Ir a la habitación de un hombre, en un hotel, en su casa, o donde sea que él considere está su madriguera y tiene su cama, es meterse en la boca del lobo, y todas lo sabemos desde jóvenes, aún desde niñas. Entonces ¿por qué tantas mujeres caen en la trampa?
Eso me preocupa y me molesta profundamente. Es difícil creer que mujeres occidentales, poseedoras de tanta libertad por décadas, que hablamos, leemos y escribimos constantemente sobre nuestros derechos y nuestra sexualidad, que hemos luchado por educarnos y trabajar a la par con el hombre, aún en carreras antes vedadas a la mujer, como el ejército y la policía, entren en la madriguera de un macho inocentemente, o lo dejen entrar a la habitación propia sin haber sido invitado, sin calcular el riesgo. Eso es “dar papaya”, como se dice en Colombia cuando se busca el peligro.
En estos tiempos de acusaciones diarias, cuáles son las explicaciones que más hemos oído dar a víctimas de dolorosos abusos sexuales cometidos en la habitación del agresor: “me tomé unos tragos en el bar del hotel y él me invitó a beber el último en su cuarto porque quería mostrarme algo, porque era mi jefe y me pidió que le llevara unos documentos, o tenía que decirme algo en persona y yo no me podía negar, porque quería entrevistarme para un trabajo y él hace sus entrevistas en su habitación. En fin, las razones son muchas y los resultados ya los sabemos, acoso sexual o violación.

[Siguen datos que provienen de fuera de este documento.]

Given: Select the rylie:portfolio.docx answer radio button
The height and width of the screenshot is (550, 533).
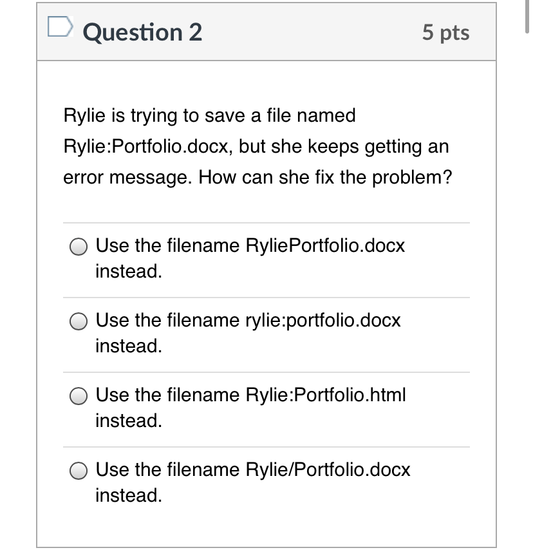Looking at the screenshot, I should [78, 321].

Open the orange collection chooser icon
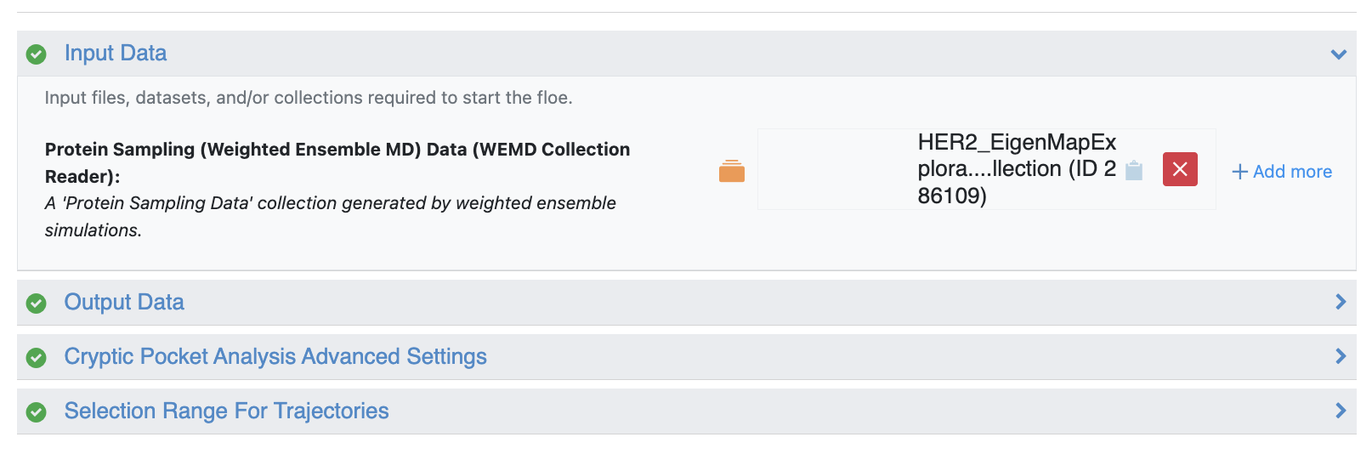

¿Por qué actuar tan inocentemente? ¿Por qué no negarse desde el comienzo, si todas sabemos decir No? Claro, la necesidad de complacer para mantener u obtener un trabajo puede ser imperante, el miedo a represalias del macho rechazado, el exceso de alcohol, sensatez o confianza, todo juega un papel importante.
Pero partamos de la base de que un hombre correcto, por lo general, no invita a una mujer a su cuarto, así no más, y si ella es sensata, tampoco acepta la invitación. ¡Horror! Pero eso, dado el momento caldeado de acusaciones contra el sexo opuesto, no se puede decir, ni siquiera pensar. “La policía del pensamiento”, como llaman las intelectuales francesas al extremismo feminista que vivimos, me puede condenar.
¿Acaso la mujer occidental moderna, sobre todo aquella educada e informada, que es dueña de su vida y su cuerpo, oye noticieros, se mete en los medios, en el cine, en las redes sociales, se viste como le da la gana y toma y habla como un hombre, puede declararse una “caperucita roja”, incapaz de cuidarse en el bosque, o evitar meterse en la madriguera del lobo?
Repasando el libro “El otro sexo”, de Simone de Beauvoir, escritora y filósofa que revolucionó la idea de la femineidad en el siglo XX, queda claro que la mujer debe tomar responsabilidad de sus actos, si quiere ser tratada como igual. La mujer no puede colocarse en un pedestal moral que la convierte en víctima, siempre inocente, sin alternativas.
La paz entre los sexos es indispensable. Hoy estamos en guerra. Hay heridos en ambos bandos. El hombre debe ser nuestro aliado, no nuestro enemigo. Ojalá salgamos de estas escaramuzas más alertas, más sensatas y sabias, y los hombres más conscientes del respeto que les exigimos para consolidar la paz.